====== Information shown ======

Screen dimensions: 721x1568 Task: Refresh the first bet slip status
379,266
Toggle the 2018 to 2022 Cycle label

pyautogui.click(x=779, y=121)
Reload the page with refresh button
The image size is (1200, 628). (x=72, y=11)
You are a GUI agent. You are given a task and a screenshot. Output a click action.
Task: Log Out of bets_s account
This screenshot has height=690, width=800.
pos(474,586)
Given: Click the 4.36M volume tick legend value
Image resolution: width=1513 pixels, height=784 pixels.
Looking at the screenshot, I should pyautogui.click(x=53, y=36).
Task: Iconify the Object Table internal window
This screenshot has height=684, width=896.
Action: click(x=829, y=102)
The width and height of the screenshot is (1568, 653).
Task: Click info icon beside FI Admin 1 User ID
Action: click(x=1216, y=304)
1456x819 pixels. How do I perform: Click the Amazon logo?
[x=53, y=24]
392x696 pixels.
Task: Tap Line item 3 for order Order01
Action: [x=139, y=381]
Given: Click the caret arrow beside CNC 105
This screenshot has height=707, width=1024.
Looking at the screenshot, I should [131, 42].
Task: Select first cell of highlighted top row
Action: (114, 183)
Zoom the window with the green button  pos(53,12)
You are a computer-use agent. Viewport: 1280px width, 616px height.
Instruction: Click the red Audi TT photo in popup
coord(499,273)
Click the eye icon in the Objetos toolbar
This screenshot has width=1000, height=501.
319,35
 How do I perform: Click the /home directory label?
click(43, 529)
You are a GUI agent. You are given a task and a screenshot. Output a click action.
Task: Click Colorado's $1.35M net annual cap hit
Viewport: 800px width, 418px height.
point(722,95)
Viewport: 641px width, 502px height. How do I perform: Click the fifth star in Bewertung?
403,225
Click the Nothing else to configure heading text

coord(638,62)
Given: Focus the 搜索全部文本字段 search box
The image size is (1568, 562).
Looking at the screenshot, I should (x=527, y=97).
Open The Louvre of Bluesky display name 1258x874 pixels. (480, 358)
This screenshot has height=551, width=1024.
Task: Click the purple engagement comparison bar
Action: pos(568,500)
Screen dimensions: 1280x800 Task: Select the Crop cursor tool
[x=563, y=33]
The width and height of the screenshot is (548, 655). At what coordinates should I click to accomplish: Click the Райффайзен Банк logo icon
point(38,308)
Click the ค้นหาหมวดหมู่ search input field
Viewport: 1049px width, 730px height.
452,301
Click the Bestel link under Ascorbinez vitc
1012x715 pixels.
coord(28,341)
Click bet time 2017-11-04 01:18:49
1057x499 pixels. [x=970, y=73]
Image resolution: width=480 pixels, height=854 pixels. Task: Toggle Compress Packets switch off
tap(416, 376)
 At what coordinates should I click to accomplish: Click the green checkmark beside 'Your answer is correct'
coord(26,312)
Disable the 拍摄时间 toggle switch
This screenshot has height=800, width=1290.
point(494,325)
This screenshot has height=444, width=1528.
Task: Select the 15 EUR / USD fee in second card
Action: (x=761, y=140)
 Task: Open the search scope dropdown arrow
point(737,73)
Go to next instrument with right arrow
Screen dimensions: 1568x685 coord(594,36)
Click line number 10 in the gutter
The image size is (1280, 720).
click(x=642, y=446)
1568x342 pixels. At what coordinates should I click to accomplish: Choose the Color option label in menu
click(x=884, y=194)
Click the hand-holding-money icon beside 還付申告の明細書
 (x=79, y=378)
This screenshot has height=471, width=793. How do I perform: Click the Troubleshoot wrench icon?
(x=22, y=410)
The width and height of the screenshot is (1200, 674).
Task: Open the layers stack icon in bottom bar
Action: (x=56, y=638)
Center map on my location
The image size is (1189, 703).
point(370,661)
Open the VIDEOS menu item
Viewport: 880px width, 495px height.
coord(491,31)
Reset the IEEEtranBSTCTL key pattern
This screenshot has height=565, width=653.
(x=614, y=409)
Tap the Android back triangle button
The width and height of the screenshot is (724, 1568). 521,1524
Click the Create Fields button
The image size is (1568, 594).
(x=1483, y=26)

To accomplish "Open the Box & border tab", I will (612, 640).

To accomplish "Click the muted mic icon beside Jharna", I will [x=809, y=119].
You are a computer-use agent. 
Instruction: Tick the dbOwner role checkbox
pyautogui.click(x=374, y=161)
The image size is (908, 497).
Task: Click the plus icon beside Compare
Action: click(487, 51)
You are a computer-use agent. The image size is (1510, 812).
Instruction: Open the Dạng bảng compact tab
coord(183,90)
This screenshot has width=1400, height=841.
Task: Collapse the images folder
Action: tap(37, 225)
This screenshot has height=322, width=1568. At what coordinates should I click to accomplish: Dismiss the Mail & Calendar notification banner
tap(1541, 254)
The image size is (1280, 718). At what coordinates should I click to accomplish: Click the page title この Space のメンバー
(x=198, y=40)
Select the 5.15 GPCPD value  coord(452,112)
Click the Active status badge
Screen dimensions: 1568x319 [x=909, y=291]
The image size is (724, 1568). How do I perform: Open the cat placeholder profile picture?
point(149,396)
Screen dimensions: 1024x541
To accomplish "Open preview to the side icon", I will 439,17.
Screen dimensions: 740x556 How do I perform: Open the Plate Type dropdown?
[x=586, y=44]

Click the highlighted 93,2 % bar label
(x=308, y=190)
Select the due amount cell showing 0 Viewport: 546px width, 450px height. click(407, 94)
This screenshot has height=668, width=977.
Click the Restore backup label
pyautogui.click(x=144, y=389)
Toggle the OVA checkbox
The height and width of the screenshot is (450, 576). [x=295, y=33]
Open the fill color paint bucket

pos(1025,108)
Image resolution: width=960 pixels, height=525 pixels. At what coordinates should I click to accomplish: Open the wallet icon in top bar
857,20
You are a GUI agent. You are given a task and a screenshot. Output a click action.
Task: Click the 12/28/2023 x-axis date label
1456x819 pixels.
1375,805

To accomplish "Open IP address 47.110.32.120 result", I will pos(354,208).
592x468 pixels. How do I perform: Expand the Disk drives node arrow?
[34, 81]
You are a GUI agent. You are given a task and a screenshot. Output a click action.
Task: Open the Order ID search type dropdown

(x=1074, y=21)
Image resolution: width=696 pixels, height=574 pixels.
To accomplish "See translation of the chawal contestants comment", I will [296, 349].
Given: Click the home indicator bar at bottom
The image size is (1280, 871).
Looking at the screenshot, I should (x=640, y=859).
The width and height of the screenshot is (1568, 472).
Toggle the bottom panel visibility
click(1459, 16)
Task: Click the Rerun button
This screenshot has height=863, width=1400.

======

*Exercise:* Write the listing out again, exactly as shown above.

*Task answer:*
Screen dimensions: 721x1568 Task: Refresh the first bet slip status
379,266
Toggle the 2018 to 2022 Cycle label

pyautogui.click(x=779, y=121)
Reload the page with refresh button
The image size is (1200, 628). (x=72, y=11)
You are a GUI agent. You are given a task and a screenshot. Output a click action.
Task: Log Out of bets_s account
This screenshot has height=690, width=800.
pos(474,586)
Given: Click the 4.36M volume tick legend value
Image resolution: width=1513 pixels, height=784 pixels.
Looking at the screenshot, I should pyautogui.click(x=53, y=36).
Task: Iconify the Object Table internal window
This screenshot has height=684, width=896.
Action: click(x=829, y=102)
The width and height of the screenshot is (1568, 653).
Task: Click info icon beside FI Admin 1 User ID
Action: click(x=1216, y=304)
1456x819 pixels. How do I perform: Click the Amazon logo?
[x=53, y=24]
392x696 pixels.
Task: Tap Line item 3 for order Order01
Action: [x=139, y=381]
Given: Click the caret arrow beside CNC 105
This screenshot has height=707, width=1024.
Looking at the screenshot, I should [131, 42].
Task: Select first cell of highlighted top row
Action: (114, 183)
Zoom the window with the green button  pos(53,12)
You are a computer-use agent. Viewport: 1280px width, 616px height.
Instruction: Click the red Audi TT photo in popup
coord(499,273)
Click the eye icon in the Objetos toolbar
This screenshot has width=1000, height=501.
319,35
 How do I perform: Click the /home directory label?
click(43, 529)
You are a GUI agent. You are given a task and a screenshot. Output a click action.
Task: Click Colorado's $1.35M net annual cap hit
Viewport: 800px width, 418px height.
point(722,95)
Viewport: 641px width, 502px height. How do I perform: Click the fifth star in Bewertung?
403,225
Click the Nothing else to configure heading text

coord(638,62)
Given: Focus the 搜索全部文本字段 search box
The image size is (1568, 562).
Looking at the screenshot, I should (x=527, y=97).
Open The Louvre of Bluesky display name 1258x874 pixels. (480, 358)
This screenshot has height=551, width=1024.
Task: Click the purple engagement comparison bar
Action: pos(568,500)
Screen dimensions: 1280x800 Task: Select the Crop cursor tool
[x=563, y=33]
The width and height of the screenshot is (548, 655). At what coordinates should I click to accomplish: Click the Райффайзен Банк logo icon
point(38,308)
Click the ค้นหาหมวดหมู่ search input field
Viewport: 1049px width, 730px height.
452,301
Click the Bestel link under Ascorbinez vitc
1012x715 pixels.
coord(28,341)
Click bet time 2017-11-04 01:18:49
1057x499 pixels. [x=970, y=73]
Image resolution: width=480 pixels, height=854 pixels. Task: Toggle Compress Packets switch off
tap(416, 376)
 At what coordinates should I click to accomplish: Click the green checkmark beside 'Your answer is correct'
coord(26,312)
Disable the 拍摄时间 toggle switch
This screenshot has height=800, width=1290.
point(494,325)
This screenshot has height=444, width=1528.
Task: Select the 15 EUR / USD fee in second card
Action: (x=761, y=140)
 Task: Open the search scope dropdown arrow
point(737,73)
Go to next instrument with right arrow
Screen dimensions: 1568x685 coord(594,36)
Click line number 10 in the gutter
The image size is (1280, 720).
click(x=642, y=446)
1568x342 pixels. At what coordinates should I click to accomplish: Choose the Color option label in menu
click(x=884, y=194)
Click the hand-holding-money icon beside 還付申告の明細書
 (x=79, y=378)
This screenshot has height=471, width=793. How do I perform: Click the Troubleshoot wrench icon?
(x=22, y=410)
The width and height of the screenshot is (1200, 674).
Task: Open the layers stack icon in bottom bar
Action: (x=56, y=638)
Center map on my location
The image size is (1189, 703).
point(370,661)
Open the VIDEOS menu item
Viewport: 880px width, 495px height.
coord(491,31)
Reset the IEEEtranBSTCTL key pattern
This screenshot has height=565, width=653.
(x=614, y=409)
Tap the Android back triangle button
The width and height of the screenshot is (724, 1568). 521,1524
Click the Create Fields button
The image size is (1568, 594).
(x=1483, y=26)

To accomplish "Open the Box & border tab", I will (612, 640).

To accomplish "Click the muted mic icon beside Jharna", I will [x=809, y=119].
You are a computer-use agent. 
Instruction: Tick the dbOwner role checkbox
pyautogui.click(x=374, y=161)
The image size is (908, 497).
Task: Click the plus icon beside Compare
Action: click(487, 51)
You are a computer-use agent. The image size is (1510, 812).
Instruction: Open the Dạng bảng compact tab
coord(183,90)
This screenshot has width=1400, height=841.
Task: Collapse the images folder
Action: tap(37, 225)
This screenshot has height=322, width=1568. At what coordinates should I click to accomplish: Dismiss the Mail & Calendar notification banner
tap(1541, 254)
The image size is (1280, 718). At what coordinates should I click to accomplish: Click the page title この Space のメンバー
(x=198, y=40)
Select the 5.15 GPCPD value  coord(452,112)
Click the Active status badge
Screen dimensions: 1568x319 [x=909, y=291]
The image size is (724, 1568). How do I perform: Open the cat placeholder profile picture?
point(149,396)
Screen dimensions: 1024x541
To accomplish "Open preview to the side icon", I will 439,17.
Screen dimensions: 740x556 How do I perform: Open the Plate Type dropdown?
[x=586, y=44]

Click the highlighted 93,2 % bar label
(x=308, y=190)
Select the due amount cell showing 0 Viewport: 546px width, 450px height. click(407, 94)
This screenshot has height=668, width=977.
Click the Restore backup label
pyautogui.click(x=144, y=389)
Toggle the OVA checkbox
The height and width of the screenshot is (450, 576). [x=295, y=33]
Open the fill color paint bucket

pos(1025,108)
Image resolution: width=960 pixels, height=525 pixels. At what coordinates should I click to accomplish: Open the wallet icon in top bar
857,20
You are a GUI agent. You are given a task and a screenshot. Output a click action.
Task: Click the 12/28/2023 x-axis date label
1456x819 pixels.
1375,805

To accomplish "Open IP address 47.110.32.120 result", I will pos(354,208).
592x468 pixels. How do I perform: Expand the Disk drives node arrow?
[34, 81]
You are a GUI agent. You are given a task and a screenshot. Output a click action.
Task: Open the Order ID search type dropdown

(x=1074, y=21)
Image resolution: width=696 pixels, height=574 pixels.
To accomplish "See translation of the chawal contestants comment", I will [296, 349].
Given: Click the home indicator bar at bottom
The image size is (1280, 871).
Looking at the screenshot, I should (x=640, y=859).
The width and height of the screenshot is (1568, 472).
Toggle the bottom panel visibility
click(1459, 16)
Task: Click the Rerun button
This screenshot has height=863, width=1400.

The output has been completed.